Collected data
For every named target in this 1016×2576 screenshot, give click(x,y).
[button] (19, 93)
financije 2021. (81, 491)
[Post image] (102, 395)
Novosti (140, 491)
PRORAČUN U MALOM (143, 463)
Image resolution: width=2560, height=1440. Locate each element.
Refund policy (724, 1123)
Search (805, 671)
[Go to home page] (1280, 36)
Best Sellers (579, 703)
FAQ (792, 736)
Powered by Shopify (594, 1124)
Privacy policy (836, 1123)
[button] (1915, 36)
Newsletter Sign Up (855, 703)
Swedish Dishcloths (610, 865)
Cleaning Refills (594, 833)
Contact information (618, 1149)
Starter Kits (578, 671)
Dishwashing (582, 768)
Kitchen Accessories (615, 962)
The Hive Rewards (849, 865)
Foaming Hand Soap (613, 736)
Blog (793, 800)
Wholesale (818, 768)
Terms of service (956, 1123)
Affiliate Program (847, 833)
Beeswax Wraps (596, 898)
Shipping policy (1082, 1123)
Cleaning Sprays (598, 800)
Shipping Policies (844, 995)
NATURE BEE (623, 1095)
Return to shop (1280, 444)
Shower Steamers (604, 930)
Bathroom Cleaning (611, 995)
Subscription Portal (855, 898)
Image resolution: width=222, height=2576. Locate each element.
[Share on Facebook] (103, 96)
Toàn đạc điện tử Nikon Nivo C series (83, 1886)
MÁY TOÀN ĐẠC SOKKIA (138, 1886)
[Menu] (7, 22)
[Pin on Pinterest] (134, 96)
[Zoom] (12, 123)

→ WHAT THE TASK ASKS
An exact copy of the lines from the one holding "NATURE BEE (623, 1095)" through the end of the data is the whole answer.

→ SOLUTION TO THE PROBLEM
NATURE BEE (623, 1095)
Return to shop (1280, 444)
Shower Steamers (604, 930)
Bathroom Cleaning (611, 995)
Subscription Portal (855, 898)
Image resolution: width=222, height=2576. Locate each element.
[Share on Facebook] (103, 96)
Toàn đạc điện tử Nikon Nivo C series (83, 1886)
MÁY TOÀN ĐẠC SOKKIA (138, 1886)
[Menu] (7, 22)
[Pin on Pinterest] (134, 96)
[Zoom] (12, 123)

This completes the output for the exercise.